“小廚房新做的栗子糕,剛送過來還是溫熱的,殿下快嘗嘗。”殿下一來,趙良娣當真兒地喜不自勝。
這半年殿下來長秀宮的次數可是屈指可數,宮里上上下下也早就開始在傳她失了寵。
如今殿下親自過來,這謠言必然不攻自破
看那些賤人在背地里還敢不敢笑話她
栗子糕擺在太子殿下面前,他卻是沒動。趙良娣只顧著高興,也沒在意。
“還有御膳房剛送上來的葡萄,最是新鮮。放在冰鑒里剛拿出來的,甜中還透著冰。”
她眉梢眼角透著喜氣,整個人格外地殷勤。親自拿了顆葡萄剝了皮,滿懷希望地遞到太子殿下唇邊“殿下嘗嘗,這個時候吃上一口正是解暑。”

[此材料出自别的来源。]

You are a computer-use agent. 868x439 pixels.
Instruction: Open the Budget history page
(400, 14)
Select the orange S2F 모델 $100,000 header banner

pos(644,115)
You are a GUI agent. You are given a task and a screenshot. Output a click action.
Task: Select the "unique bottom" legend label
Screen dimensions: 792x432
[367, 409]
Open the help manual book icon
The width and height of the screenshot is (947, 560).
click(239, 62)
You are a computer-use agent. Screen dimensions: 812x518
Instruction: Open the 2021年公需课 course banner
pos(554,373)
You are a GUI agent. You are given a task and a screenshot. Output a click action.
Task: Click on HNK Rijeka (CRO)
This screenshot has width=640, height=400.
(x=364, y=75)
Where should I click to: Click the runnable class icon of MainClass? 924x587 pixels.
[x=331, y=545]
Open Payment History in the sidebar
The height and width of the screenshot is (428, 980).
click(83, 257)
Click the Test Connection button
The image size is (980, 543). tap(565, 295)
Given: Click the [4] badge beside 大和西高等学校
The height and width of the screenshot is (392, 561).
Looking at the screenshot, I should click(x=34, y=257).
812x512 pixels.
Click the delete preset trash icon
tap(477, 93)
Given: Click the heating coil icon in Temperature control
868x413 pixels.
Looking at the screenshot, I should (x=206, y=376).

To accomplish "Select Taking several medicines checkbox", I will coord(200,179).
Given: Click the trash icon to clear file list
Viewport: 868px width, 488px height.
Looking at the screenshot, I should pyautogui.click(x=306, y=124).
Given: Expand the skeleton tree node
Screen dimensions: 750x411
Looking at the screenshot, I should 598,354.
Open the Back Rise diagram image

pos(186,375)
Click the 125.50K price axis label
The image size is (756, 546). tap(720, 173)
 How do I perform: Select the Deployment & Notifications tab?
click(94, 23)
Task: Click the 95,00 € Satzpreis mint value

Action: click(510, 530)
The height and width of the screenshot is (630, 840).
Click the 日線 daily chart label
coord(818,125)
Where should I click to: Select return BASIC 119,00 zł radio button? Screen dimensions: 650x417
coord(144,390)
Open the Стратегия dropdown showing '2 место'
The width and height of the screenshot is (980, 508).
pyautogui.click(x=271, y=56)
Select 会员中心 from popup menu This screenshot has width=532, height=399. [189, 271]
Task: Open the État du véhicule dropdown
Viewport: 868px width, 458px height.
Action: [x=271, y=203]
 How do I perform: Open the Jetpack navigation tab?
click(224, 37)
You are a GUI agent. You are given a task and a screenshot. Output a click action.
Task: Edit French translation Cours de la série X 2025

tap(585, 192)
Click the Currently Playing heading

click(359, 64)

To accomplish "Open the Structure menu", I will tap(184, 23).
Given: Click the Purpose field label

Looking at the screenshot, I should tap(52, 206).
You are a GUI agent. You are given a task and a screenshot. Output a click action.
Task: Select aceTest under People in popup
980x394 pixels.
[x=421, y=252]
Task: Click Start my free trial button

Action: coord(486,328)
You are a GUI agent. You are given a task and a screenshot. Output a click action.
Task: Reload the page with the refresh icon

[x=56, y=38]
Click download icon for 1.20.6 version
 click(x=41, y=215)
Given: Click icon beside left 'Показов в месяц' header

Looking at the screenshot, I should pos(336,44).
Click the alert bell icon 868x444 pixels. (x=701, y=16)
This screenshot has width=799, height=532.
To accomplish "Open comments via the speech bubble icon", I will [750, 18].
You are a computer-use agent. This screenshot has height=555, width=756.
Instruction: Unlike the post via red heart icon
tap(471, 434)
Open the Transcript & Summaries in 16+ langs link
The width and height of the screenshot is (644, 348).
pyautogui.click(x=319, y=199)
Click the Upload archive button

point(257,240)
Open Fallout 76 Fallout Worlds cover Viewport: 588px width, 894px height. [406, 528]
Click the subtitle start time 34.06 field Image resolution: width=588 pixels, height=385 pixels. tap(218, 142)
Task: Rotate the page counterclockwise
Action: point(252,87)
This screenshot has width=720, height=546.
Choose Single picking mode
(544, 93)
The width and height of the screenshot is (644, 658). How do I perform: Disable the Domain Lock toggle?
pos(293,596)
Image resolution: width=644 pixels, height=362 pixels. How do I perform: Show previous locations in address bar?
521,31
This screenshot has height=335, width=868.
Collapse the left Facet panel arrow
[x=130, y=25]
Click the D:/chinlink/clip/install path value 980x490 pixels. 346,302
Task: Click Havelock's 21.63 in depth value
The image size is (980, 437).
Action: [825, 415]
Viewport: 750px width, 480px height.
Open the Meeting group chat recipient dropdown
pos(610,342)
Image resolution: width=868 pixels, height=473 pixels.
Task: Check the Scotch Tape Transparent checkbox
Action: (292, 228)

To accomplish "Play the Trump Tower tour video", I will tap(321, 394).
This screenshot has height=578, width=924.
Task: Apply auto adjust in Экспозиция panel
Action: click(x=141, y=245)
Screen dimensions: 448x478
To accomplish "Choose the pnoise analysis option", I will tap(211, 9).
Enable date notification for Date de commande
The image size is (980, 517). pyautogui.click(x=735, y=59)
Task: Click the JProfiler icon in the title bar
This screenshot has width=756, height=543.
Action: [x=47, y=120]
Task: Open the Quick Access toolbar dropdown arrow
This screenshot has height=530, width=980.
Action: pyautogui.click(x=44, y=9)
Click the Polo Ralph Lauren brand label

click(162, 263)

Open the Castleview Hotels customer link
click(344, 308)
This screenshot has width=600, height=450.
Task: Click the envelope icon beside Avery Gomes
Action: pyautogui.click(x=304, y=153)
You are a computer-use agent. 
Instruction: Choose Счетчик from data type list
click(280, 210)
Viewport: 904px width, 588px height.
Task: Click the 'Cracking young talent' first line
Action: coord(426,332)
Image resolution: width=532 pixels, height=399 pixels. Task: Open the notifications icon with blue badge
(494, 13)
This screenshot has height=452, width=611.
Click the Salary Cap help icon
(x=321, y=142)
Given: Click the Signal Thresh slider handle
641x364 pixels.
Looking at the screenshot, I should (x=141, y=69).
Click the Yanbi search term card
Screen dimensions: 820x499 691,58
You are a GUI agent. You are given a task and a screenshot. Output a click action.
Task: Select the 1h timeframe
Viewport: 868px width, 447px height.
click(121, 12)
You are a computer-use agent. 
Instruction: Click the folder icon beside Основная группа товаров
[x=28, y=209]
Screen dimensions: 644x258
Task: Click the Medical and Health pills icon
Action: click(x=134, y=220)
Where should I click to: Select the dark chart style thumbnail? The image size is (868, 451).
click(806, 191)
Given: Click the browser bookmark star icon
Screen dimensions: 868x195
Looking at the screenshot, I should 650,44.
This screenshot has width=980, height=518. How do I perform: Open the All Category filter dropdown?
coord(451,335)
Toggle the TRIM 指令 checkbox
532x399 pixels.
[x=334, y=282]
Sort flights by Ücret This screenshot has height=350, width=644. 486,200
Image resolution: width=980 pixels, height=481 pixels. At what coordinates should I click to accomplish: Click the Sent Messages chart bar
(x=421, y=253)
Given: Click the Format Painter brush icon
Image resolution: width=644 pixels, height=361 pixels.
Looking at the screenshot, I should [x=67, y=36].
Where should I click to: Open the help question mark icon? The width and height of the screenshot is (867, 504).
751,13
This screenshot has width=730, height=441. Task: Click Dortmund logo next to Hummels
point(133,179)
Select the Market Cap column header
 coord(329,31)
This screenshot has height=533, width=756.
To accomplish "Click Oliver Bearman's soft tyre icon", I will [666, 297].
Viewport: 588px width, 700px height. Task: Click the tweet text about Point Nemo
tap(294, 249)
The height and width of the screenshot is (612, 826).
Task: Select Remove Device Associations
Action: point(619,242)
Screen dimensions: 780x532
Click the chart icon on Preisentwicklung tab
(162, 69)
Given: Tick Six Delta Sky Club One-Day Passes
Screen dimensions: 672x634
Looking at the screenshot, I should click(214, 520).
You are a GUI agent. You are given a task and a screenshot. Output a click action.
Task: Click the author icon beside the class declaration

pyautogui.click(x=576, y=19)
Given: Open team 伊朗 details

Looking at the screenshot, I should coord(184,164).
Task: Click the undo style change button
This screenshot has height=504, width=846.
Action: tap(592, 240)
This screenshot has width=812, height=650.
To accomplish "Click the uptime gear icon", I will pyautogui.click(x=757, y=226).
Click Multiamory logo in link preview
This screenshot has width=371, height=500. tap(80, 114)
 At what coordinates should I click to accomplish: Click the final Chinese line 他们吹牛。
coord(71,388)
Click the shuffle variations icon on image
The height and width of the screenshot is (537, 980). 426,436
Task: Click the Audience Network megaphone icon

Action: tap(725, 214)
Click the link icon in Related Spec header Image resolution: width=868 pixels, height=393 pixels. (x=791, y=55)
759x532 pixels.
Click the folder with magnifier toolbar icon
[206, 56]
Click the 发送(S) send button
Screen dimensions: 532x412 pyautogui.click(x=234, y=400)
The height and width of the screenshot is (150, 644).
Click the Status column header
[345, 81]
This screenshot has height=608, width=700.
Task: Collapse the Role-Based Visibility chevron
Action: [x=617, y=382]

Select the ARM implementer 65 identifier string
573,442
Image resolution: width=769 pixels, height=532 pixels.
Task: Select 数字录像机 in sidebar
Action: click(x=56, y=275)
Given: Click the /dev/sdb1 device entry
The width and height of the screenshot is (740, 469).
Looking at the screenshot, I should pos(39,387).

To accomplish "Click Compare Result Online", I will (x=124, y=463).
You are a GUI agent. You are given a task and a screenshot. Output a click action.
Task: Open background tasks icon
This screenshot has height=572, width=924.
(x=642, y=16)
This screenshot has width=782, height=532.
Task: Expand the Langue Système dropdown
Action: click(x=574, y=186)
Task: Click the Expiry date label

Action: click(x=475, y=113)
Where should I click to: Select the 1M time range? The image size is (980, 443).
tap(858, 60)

她手空舉了半晌都沒反應,大著膽子悄悄往上瞥了一眼,卻見殿下低著頭,正出神的把玩著一只琉璃杯。
像是在想什么
趙良娣眼神閃了閃,手越發往前舉了舉,嬌滴滴地又喊了一聲“殿下。”
宋懷宴聽了這聲下意識舉起手揉了揉太陽穴。
他最是煩趙良娣這番矯揉造作,捏著嗓子說話的模樣。之前他委婉的提點過,趙良娣卻總是不改。
后來他便懶得來了。
按下心頭的不快,眼簾剛撩起目光便恰好落在了她手上。
本壓下去的心思又止不住的開始冒頭,情不自禁的開始比較。
趙良娣自幼養尊處優,一雙手自然也是生得精致細膩。只是如今這雙手舉在他面前,葡萄的汁水順著指尖往下滴,沒有一絲美觀。
與剛剛那只手相比,更是遜色了不止一丁半點兒。
對于不入眼的東西,宋懷宴素來不會委屈自己。當下也是立即就撇開眼,拒絕的意思十分明顯。
哪怕趙良娣早就摸清殿下的為人,也被這一幕弄得有些尷尬。她干笑著將手中的葡萄放在銀碟上,拿起帕子擦了擦手。
“殿下許久未來嬪妾這兒了。”趙良娣垂著眼睛,目光落在太子殿下的臉上“瞧著像是瘦了些。”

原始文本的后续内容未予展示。